Of the 191 resolved families, 35% (66) carried inherited, damaging mutations in BRCA1 or BRCA2 that were not detected by commercial sequencing. The scientists explained that the BRCA mutations were not detected by commercial testing for one of two reasons. In some families, the patient who was tested had normal sequences of BRCA1 and BRCA2, but her relatives with breast cancer carried a mutation in one of those genes. In other families, both the patient who was tested and her relatives carried a BRCA1 or BRCA2 mutation of a type not reported by commercial testing.

In the remaining families resolved by BROCA, 65% (125) carried inherited, damaging mutations in genes other than BRCA1 or BRCA2 that also have been associated with breast cancer. The researchers found that 18 different genes harbored cancer-predisposing mutations in those 125 families, but each affected person carried a mutation in only one gene.

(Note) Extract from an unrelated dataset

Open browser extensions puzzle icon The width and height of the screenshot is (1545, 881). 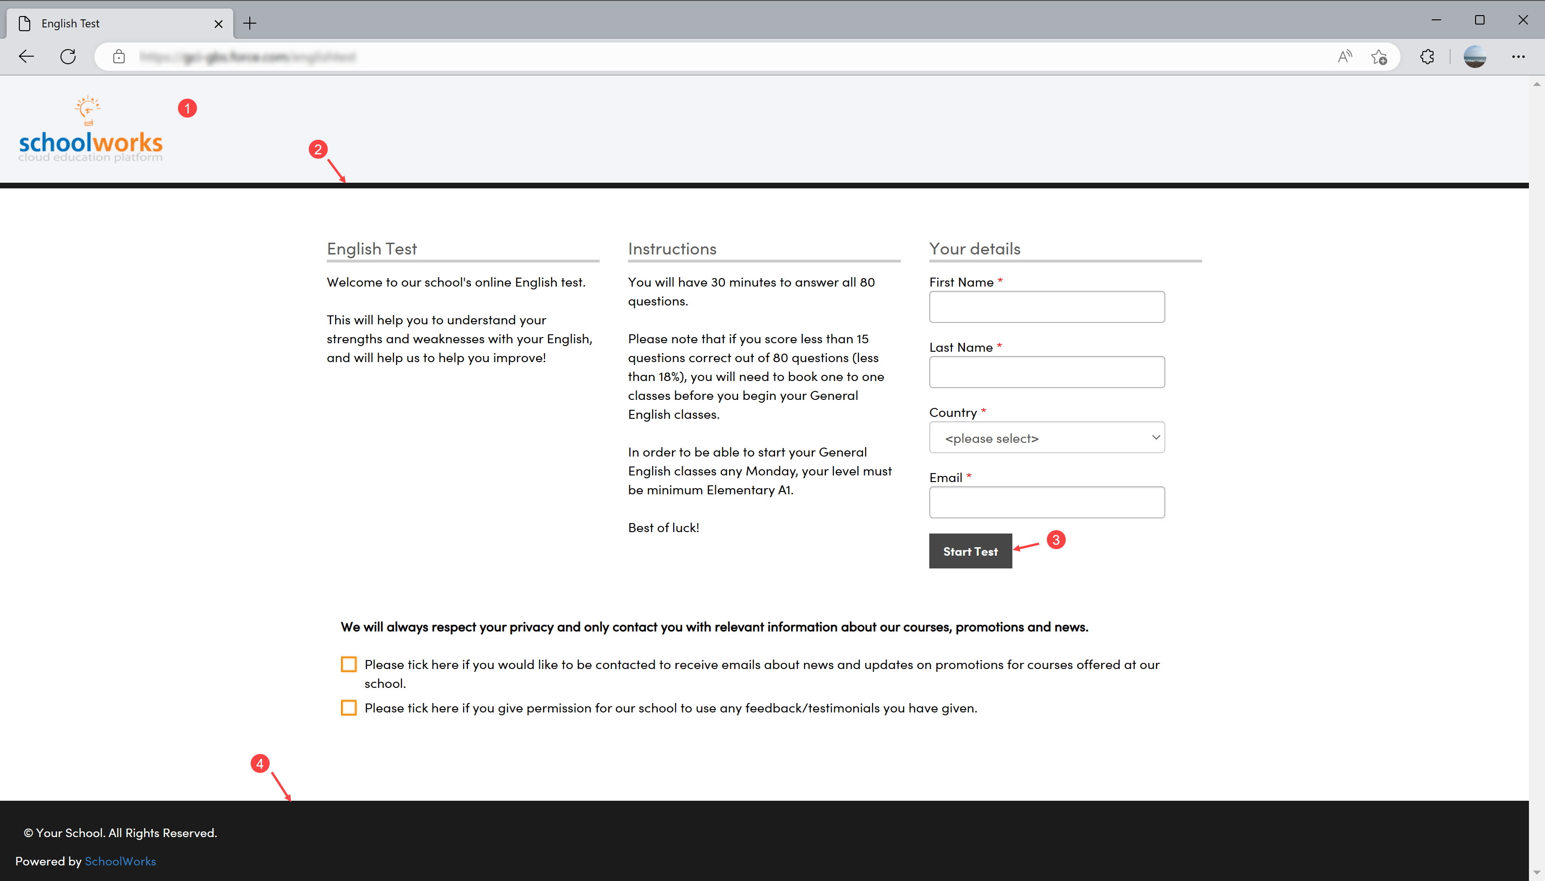coord(1427,57)
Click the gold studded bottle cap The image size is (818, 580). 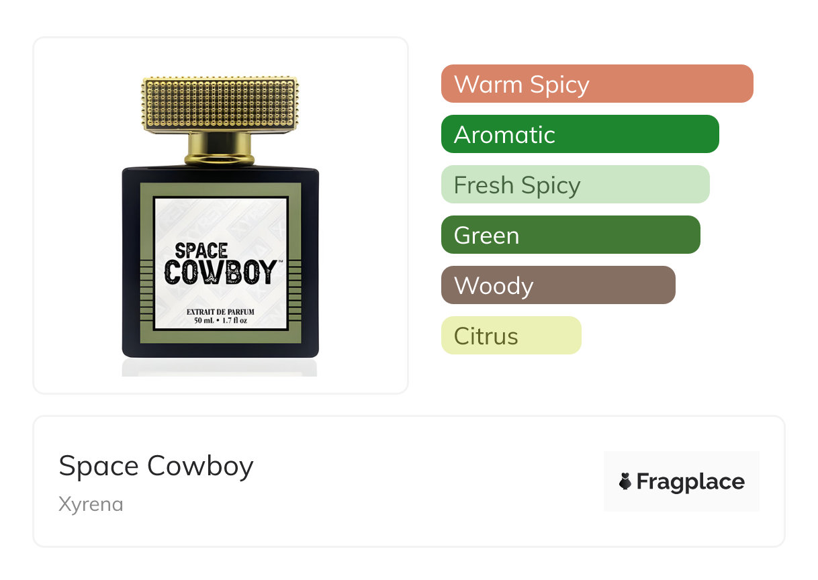click(220, 104)
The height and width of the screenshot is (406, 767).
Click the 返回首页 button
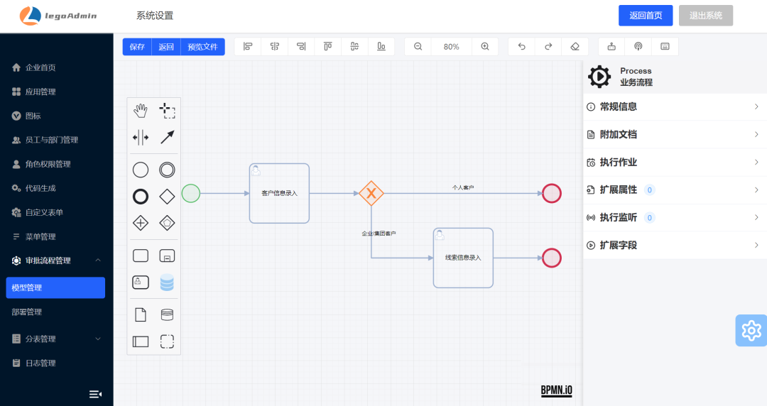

Carriers of mutations in some of the genes were at significantly increased risk of ovarian cancer for women and increased risk of breast cancer in men as well as in women.

Comprehensive testing is rapidly becoming more widespread. "It is important to determine more precisely the risks associated with damaging mutations in each of these genes so as to incorporate them most effectively into clinical care," Dr. Walsh said.

These assessments are best undertaken by sharing data across all centers that carry out genetic testing for breast and ovarian cancer risk, said Dr. King.